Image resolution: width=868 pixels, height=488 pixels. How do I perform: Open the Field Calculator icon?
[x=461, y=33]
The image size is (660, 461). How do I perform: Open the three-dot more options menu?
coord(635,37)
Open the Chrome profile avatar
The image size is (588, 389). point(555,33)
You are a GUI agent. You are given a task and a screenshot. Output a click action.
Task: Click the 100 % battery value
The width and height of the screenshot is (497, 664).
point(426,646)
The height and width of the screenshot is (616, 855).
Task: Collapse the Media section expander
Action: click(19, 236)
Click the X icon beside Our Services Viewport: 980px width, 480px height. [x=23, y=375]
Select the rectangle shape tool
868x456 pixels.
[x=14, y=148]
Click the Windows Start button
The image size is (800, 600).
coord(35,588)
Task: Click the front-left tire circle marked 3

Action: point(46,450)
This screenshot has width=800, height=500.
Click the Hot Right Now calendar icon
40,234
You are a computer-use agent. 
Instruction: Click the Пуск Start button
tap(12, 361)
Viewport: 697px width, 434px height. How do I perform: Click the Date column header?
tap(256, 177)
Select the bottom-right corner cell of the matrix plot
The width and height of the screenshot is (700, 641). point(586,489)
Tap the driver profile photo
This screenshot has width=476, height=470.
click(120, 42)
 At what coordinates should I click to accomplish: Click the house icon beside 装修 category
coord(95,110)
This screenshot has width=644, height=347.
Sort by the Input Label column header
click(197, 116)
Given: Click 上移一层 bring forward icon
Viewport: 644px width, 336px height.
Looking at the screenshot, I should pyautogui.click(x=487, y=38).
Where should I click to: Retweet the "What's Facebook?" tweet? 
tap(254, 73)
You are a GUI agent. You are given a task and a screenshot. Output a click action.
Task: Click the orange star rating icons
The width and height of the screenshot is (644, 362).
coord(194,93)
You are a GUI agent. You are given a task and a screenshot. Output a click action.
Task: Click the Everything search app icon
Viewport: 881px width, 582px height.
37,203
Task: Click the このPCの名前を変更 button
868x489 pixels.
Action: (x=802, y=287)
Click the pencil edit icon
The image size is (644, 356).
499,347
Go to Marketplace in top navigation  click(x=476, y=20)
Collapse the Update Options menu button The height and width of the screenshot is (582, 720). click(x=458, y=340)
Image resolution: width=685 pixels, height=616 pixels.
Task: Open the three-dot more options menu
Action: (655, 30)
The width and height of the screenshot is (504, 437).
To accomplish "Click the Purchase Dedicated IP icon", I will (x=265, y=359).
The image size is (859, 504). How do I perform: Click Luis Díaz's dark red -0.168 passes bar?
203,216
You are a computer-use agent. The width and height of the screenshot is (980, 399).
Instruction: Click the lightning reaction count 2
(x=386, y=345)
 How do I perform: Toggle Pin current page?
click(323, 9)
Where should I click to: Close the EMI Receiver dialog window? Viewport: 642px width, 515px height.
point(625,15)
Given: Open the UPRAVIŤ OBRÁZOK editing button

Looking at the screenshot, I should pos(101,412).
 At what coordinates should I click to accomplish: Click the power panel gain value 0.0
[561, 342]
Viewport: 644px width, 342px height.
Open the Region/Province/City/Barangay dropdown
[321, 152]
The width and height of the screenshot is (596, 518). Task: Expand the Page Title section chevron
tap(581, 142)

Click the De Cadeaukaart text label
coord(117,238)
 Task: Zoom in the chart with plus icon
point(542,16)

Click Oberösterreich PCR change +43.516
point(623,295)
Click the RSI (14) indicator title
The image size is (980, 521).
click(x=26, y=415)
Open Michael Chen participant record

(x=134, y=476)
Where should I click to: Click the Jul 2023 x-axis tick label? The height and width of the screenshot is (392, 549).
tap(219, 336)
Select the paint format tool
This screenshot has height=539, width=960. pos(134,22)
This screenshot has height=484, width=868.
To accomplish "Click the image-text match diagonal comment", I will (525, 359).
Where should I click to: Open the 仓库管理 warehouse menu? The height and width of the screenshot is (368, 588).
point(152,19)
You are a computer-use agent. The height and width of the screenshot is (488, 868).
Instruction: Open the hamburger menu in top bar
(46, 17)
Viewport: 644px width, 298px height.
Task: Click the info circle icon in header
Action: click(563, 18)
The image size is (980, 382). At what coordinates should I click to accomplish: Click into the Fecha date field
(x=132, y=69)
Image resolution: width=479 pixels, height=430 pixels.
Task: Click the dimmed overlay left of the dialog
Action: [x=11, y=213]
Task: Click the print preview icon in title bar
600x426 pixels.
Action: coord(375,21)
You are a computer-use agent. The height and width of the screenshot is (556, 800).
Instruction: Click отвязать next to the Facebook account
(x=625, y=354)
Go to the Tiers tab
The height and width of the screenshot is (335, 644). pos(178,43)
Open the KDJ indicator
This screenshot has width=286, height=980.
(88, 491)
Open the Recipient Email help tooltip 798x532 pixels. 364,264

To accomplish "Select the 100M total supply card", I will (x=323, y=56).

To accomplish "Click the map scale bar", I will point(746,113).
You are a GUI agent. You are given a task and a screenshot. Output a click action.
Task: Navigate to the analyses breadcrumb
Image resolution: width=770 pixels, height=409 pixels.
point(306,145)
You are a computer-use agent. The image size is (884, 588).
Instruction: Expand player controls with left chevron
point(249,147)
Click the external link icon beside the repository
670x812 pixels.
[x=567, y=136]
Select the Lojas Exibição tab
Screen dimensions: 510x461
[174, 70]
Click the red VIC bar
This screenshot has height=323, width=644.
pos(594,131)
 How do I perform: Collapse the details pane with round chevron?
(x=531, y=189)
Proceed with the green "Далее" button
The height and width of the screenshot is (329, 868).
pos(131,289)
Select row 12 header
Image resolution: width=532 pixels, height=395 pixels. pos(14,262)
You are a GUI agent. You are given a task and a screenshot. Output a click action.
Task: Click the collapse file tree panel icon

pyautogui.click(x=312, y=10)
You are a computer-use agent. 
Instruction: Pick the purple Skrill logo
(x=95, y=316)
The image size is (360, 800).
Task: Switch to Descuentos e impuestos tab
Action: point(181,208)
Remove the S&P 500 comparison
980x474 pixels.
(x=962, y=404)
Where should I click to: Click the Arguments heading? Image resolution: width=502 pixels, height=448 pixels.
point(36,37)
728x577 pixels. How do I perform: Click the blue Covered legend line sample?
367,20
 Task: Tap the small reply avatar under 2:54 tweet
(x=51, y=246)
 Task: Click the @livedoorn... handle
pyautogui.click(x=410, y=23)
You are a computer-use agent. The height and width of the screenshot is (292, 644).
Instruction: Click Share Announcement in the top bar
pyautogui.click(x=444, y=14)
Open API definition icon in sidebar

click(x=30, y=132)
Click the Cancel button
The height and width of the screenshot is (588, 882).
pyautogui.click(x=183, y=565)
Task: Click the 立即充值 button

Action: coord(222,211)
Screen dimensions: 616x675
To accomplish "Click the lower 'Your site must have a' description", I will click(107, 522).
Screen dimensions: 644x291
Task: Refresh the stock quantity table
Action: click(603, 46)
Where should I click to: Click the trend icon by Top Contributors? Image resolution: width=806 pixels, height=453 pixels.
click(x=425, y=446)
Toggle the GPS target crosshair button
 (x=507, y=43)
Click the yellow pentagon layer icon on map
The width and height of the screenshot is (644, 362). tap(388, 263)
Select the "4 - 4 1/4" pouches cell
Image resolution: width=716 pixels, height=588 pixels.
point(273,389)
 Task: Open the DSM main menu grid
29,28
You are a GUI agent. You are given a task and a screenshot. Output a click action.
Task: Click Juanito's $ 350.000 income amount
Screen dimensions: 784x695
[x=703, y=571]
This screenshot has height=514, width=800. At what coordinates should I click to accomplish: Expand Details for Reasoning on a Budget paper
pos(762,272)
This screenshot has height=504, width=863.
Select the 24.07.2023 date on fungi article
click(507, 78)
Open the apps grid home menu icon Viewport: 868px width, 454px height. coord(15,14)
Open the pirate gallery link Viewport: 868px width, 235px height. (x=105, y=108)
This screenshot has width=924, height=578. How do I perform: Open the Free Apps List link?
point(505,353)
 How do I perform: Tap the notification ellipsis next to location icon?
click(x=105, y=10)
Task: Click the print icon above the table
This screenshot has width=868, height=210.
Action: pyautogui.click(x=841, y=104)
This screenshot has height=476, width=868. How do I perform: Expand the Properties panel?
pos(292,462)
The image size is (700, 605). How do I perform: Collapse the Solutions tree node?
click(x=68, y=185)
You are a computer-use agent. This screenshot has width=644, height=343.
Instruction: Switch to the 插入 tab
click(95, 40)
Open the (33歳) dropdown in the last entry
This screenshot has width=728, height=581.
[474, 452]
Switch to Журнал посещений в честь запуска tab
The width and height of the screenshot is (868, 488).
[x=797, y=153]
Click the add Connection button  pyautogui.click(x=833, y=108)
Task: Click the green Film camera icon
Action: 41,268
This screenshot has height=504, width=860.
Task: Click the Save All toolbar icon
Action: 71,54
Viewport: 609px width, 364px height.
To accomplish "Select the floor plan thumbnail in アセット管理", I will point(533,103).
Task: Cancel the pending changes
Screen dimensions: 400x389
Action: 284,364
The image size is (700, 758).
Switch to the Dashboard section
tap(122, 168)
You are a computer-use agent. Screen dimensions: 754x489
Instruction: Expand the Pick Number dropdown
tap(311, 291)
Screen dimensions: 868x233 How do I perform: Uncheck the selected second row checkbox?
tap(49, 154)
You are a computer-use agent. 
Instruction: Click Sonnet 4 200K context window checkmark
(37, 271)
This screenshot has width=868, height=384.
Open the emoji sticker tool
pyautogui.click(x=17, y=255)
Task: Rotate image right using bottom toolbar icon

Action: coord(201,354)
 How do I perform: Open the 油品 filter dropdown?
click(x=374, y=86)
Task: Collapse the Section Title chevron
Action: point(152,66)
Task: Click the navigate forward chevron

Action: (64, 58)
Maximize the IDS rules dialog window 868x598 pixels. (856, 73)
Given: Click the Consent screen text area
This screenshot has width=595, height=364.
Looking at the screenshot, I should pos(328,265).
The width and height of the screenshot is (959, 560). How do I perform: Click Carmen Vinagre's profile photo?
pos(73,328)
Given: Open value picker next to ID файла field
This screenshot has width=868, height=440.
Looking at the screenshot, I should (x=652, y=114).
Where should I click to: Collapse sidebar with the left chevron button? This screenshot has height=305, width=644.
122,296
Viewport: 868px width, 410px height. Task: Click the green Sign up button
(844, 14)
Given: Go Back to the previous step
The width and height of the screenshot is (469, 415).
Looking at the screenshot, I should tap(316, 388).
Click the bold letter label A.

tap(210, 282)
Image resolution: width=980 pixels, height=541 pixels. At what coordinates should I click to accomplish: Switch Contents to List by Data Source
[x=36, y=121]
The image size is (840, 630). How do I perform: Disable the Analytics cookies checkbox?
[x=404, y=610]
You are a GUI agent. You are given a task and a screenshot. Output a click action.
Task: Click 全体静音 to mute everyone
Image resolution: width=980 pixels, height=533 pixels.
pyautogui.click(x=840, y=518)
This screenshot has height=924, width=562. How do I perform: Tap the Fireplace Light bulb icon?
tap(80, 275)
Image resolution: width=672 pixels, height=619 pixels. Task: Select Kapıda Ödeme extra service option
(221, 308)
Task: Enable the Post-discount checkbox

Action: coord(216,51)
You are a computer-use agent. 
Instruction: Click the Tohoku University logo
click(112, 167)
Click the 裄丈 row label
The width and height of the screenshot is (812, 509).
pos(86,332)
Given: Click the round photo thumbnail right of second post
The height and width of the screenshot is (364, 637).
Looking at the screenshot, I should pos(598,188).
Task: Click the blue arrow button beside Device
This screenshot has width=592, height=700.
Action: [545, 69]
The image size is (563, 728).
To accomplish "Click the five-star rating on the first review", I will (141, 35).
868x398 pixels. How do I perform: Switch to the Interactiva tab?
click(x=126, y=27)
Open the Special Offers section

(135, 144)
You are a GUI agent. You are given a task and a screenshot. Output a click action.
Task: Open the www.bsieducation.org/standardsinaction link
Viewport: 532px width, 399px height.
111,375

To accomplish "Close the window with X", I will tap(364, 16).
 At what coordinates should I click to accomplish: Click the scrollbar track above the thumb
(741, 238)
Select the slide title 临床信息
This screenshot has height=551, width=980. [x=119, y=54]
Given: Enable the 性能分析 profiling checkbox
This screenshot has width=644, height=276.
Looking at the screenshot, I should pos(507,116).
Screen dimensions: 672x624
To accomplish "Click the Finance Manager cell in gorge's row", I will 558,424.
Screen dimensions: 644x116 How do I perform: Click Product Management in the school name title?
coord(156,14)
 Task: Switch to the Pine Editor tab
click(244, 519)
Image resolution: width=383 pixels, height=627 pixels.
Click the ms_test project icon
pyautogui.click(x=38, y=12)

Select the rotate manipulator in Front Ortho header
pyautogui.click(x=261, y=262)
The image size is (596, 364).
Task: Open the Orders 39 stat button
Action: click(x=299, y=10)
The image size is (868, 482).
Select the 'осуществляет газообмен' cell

○ ○ ○ ○ ○

Task objective ->
Copy every line of the material above in which the string "thumbnail" can be found.

Finished exercise ->
To accomplish "Select the floor plan thumbnail in アセット管理", I will point(533,103).
Given: Click the round photo thumbnail right of second post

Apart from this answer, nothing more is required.